Born: May 31, 1931 - New Orleans, Louisiana, USA
Died: November 5, 2010 - Ann Arbor, Michigan, USA

The American soprano/mezzo-soprano, Shirley Verrett, was born into an African-American family of devout Seventh-day Adventists in New Orleans, Louisiana, and was raised in Los Angeles, California. Her father, a choirnaster at the Seventh-day Adventist church in New Orleans, gave her rudimentary instruction in singing. She sang in church and showed early musical abilities, but initially a singing career was frowned upon by her family. When the family moved to Calfornia, she took voice lessons with John Charles Thomas and Lotte Lehman. She attended the Ventura Junior College and Los Angeles State College in California, where she studied with Anna Fitziu and Hall Johnson. In 1955 she won the Marian Anderson Award and a scholarship at the Juilliard School of Music in New York, began her studies there in the fall of 1955, and was a Special Student in the class of Marion Szekely-Freschl. In 1961 she won the Metropolitan Opera National Council Auditions.

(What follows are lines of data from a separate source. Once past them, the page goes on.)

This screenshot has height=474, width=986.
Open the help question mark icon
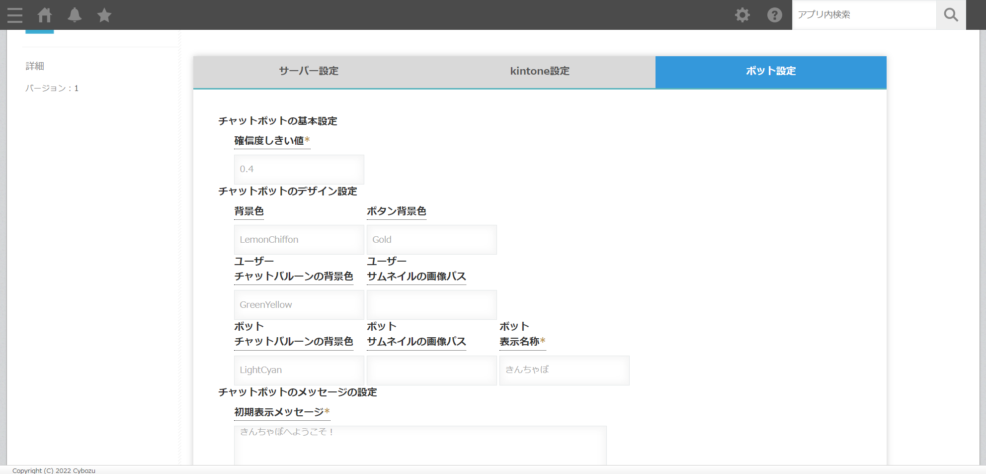click(774, 15)
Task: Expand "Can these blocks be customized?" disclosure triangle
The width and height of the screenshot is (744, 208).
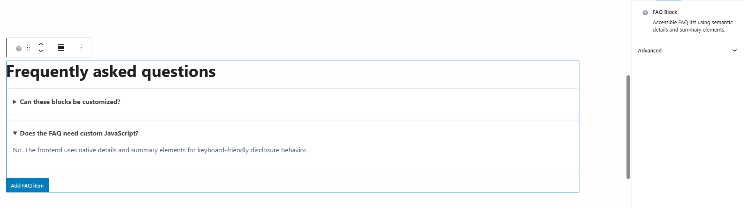Action: pos(15,102)
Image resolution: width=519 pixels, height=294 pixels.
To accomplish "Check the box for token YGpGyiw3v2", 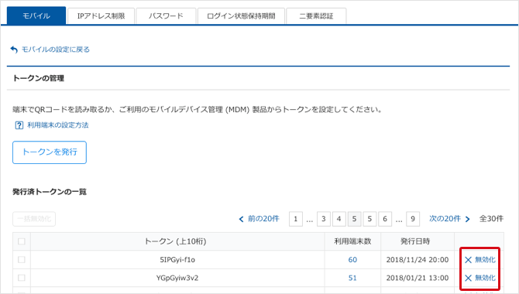I will point(22,278).
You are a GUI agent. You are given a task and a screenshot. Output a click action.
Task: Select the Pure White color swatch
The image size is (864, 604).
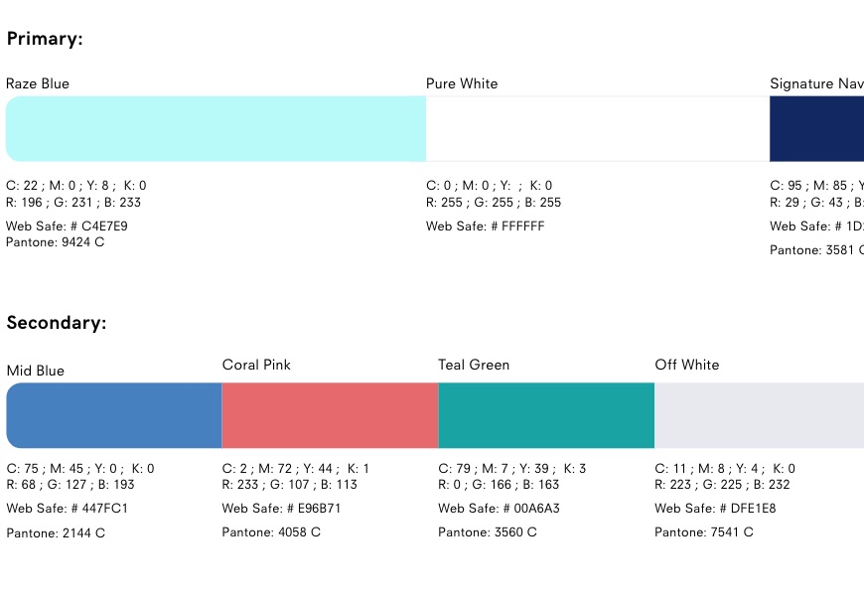click(x=597, y=129)
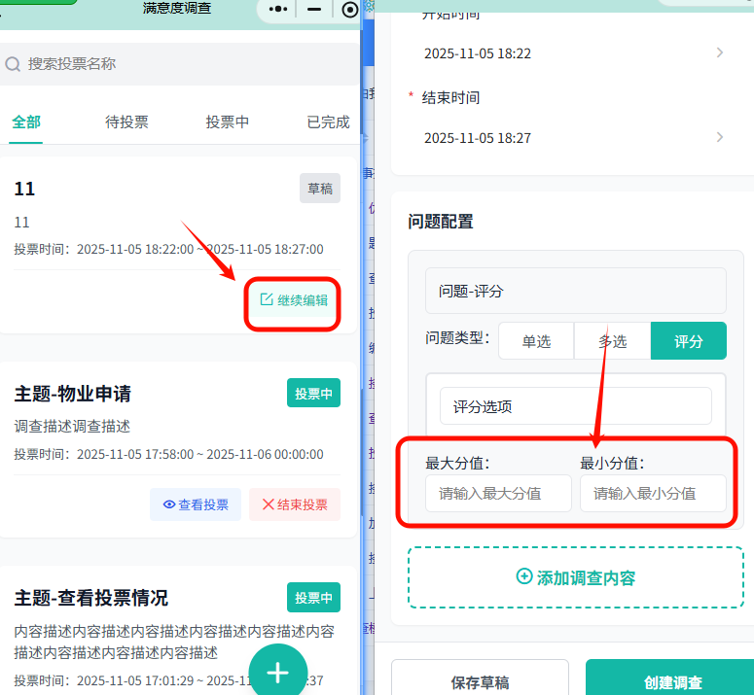Image resolution: width=754 pixels, height=695 pixels.
Task: Select 单选 question type
Action: [536, 341]
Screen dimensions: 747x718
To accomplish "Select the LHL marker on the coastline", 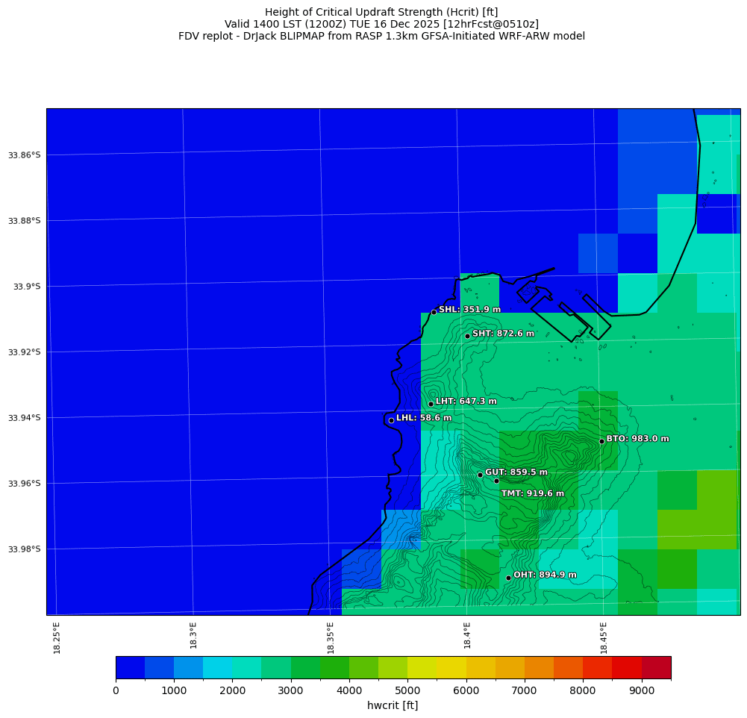I will (391, 420).
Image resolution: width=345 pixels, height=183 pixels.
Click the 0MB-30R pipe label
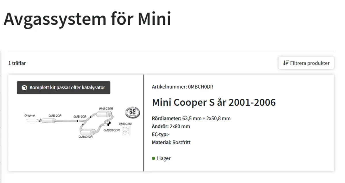point(80,117)
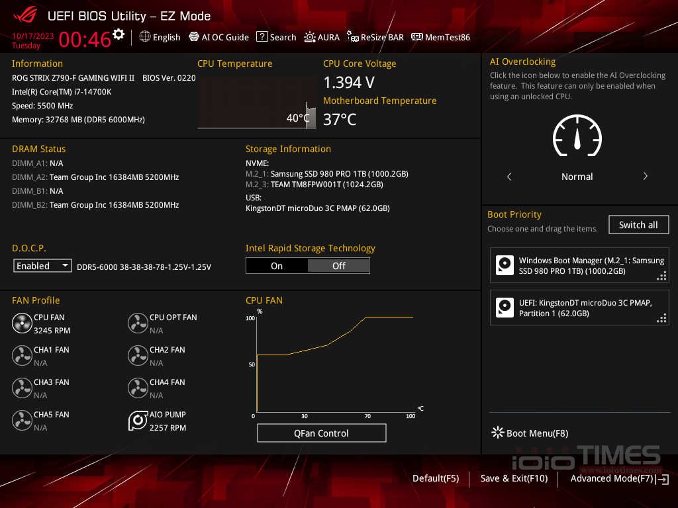The height and width of the screenshot is (508, 678).
Task: Click right chevron on AI Overclocking Normal
Action: [x=645, y=177]
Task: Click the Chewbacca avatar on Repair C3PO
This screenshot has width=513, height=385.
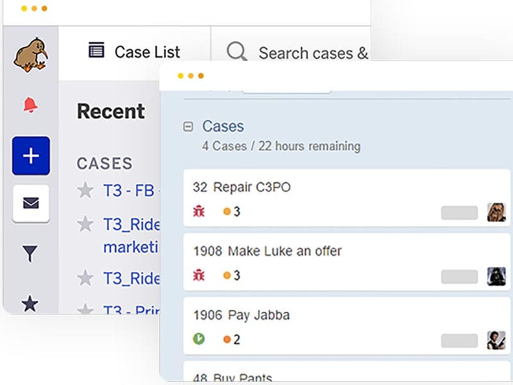Action: click(x=496, y=212)
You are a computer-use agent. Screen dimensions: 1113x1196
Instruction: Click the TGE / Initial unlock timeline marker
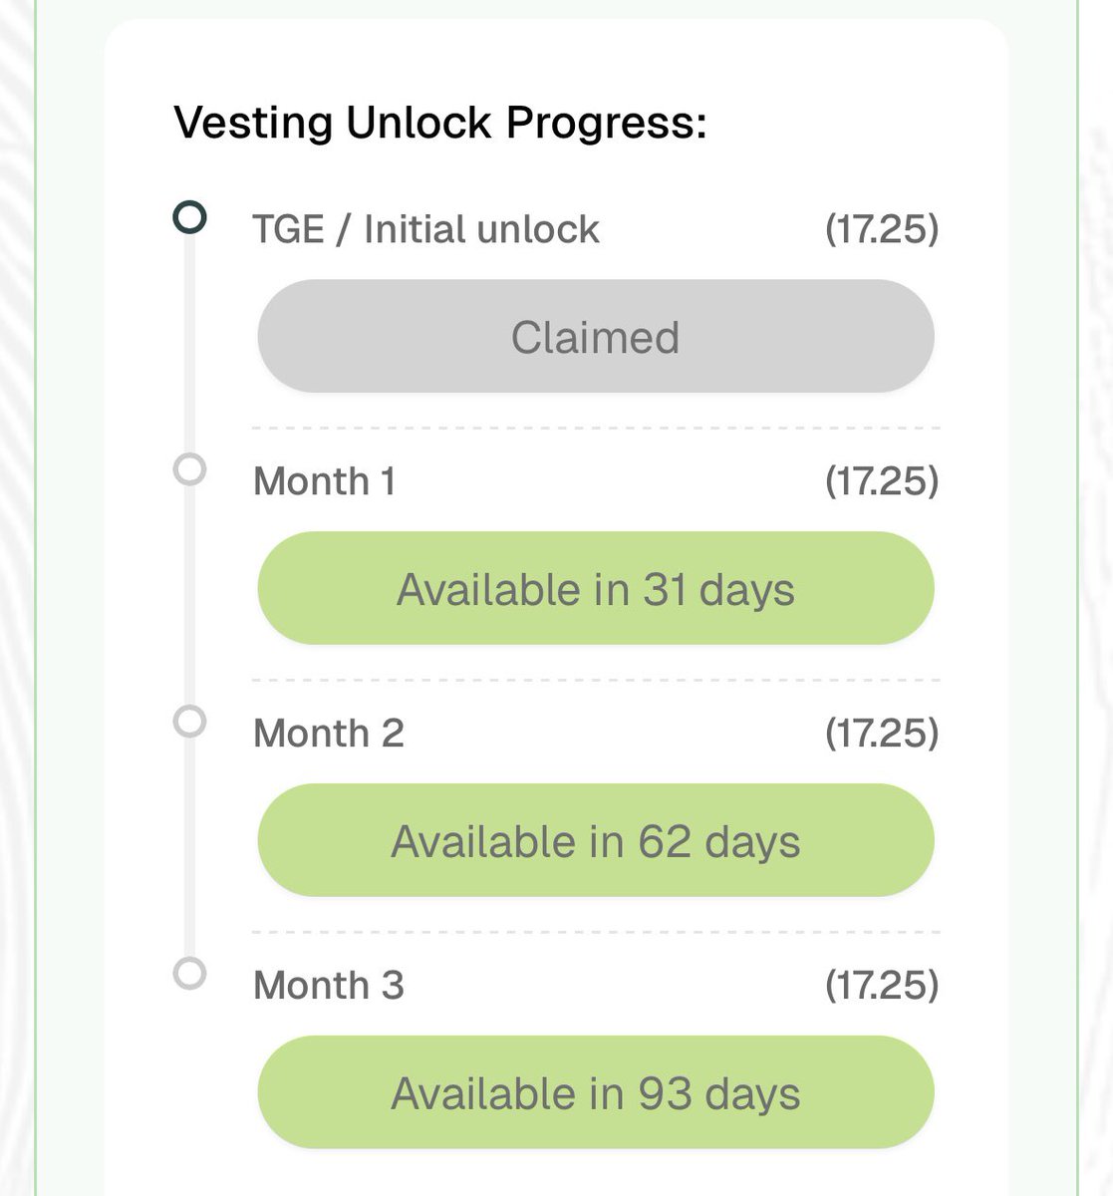189,217
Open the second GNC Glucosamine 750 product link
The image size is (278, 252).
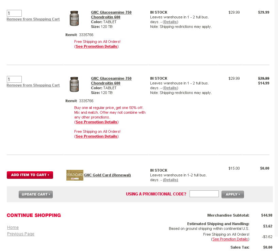pos(111,81)
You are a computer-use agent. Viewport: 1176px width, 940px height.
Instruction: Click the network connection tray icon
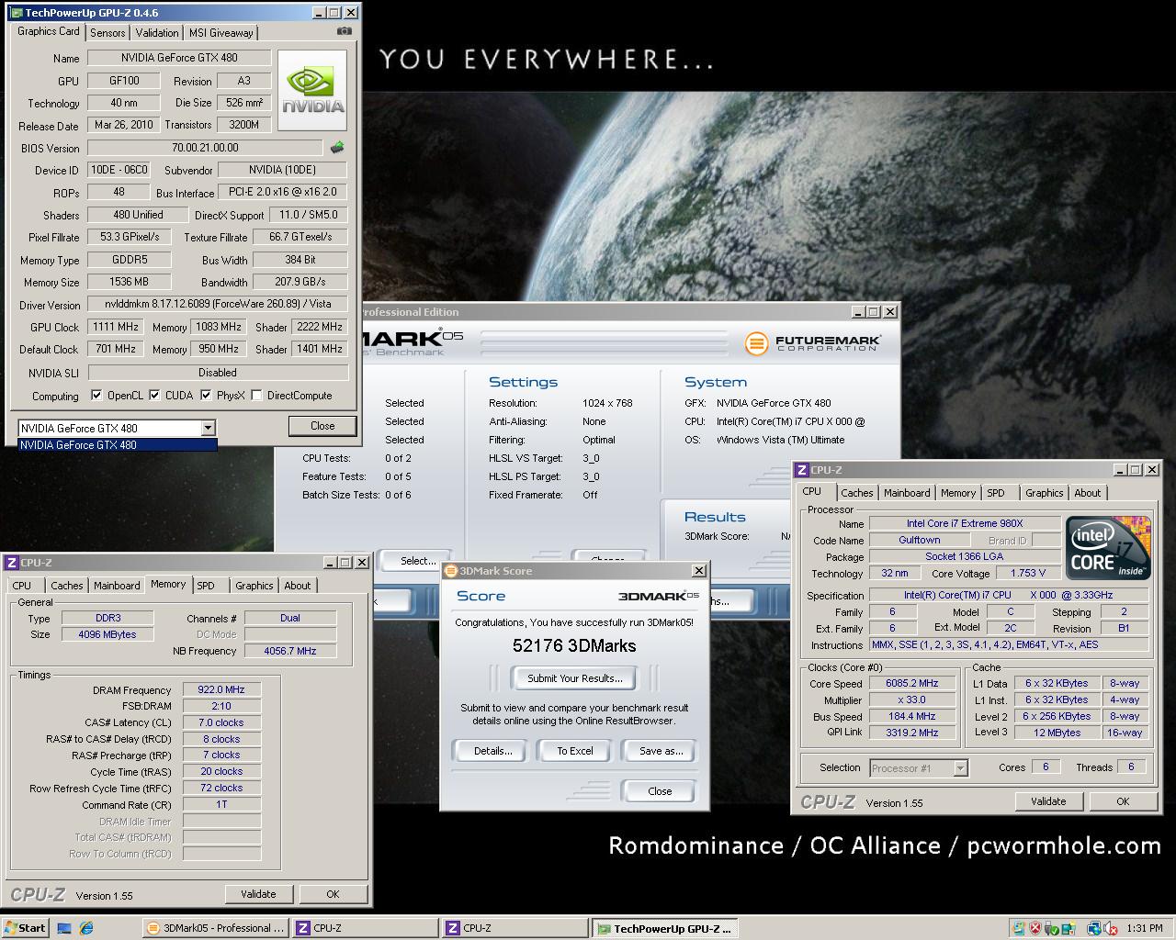tap(1094, 928)
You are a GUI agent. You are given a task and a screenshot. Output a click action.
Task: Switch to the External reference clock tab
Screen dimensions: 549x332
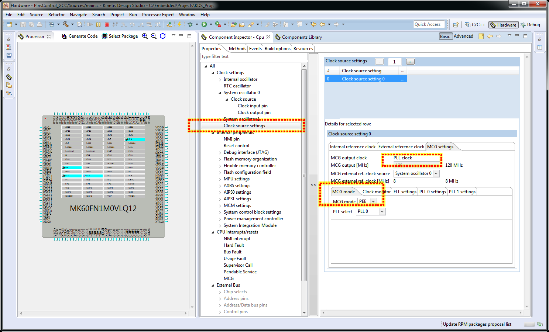401,147
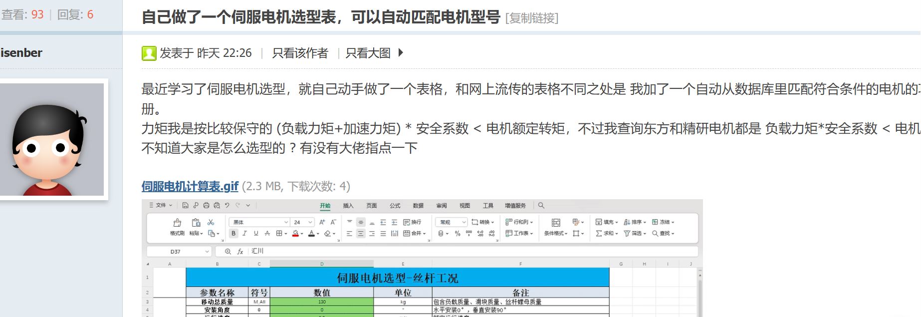The height and width of the screenshot is (317, 921).
Task: Toggle italic formatting button
Action: pyautogui.click(x=244, y=234)
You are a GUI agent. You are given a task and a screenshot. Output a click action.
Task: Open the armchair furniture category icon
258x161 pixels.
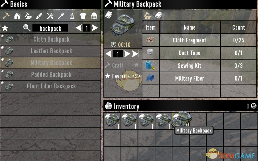click(x=94, y=16)
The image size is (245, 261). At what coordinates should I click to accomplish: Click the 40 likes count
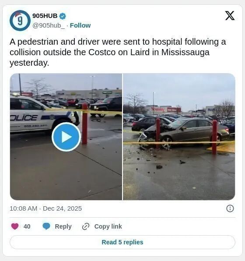[27, 226]
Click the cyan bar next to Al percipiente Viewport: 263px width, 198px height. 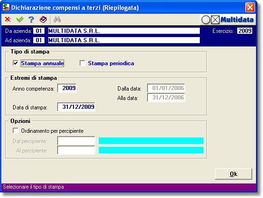click(151, 150)
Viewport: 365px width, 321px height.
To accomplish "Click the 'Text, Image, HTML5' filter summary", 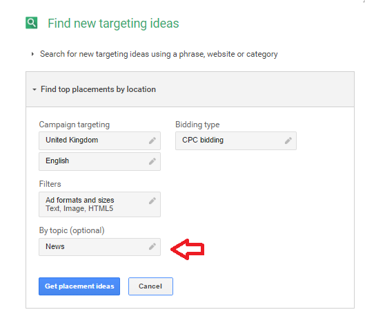I will click(79, 208).
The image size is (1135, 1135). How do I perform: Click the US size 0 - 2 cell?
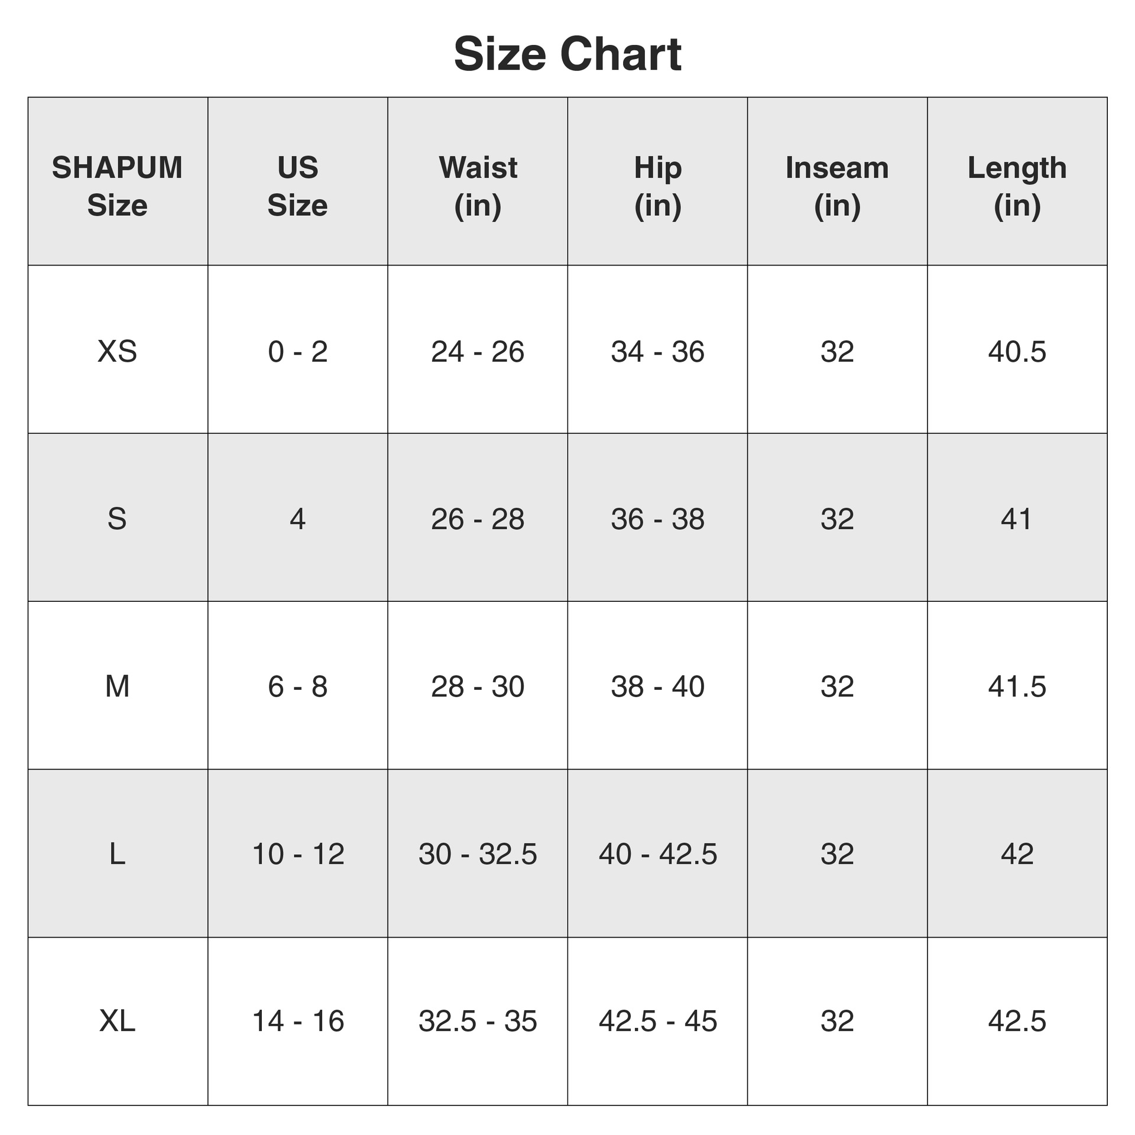click(297, 349)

While still a student, Shirley Verrett appeared as a soloist in Falla's El amor brujo under Leopold Stokowski, and in 1957 made her operatic debut in Benjamin Britten's The Rape of Lucretia. in Yellow Springs, Ohio. In 1958, she made her New York City Opera debut as Irina in Kurt Weill's Lost in the Stars. In 1959, she made her European debut in Cologne, Germany in Dmitri Nabokov's Rasputins Tod. In 1962, she received critical acclaim for her Carmen in Spoleto, and repeated the role at the Bolshoi Theatre in 1963, and at the NY City Opera in 1964 (opposite Richard Cassilly and Norman Treigle). Verrett first appeared at the Royal Opera House, Covent Garden in 1966 as Ulrica in Un ballo in maschera.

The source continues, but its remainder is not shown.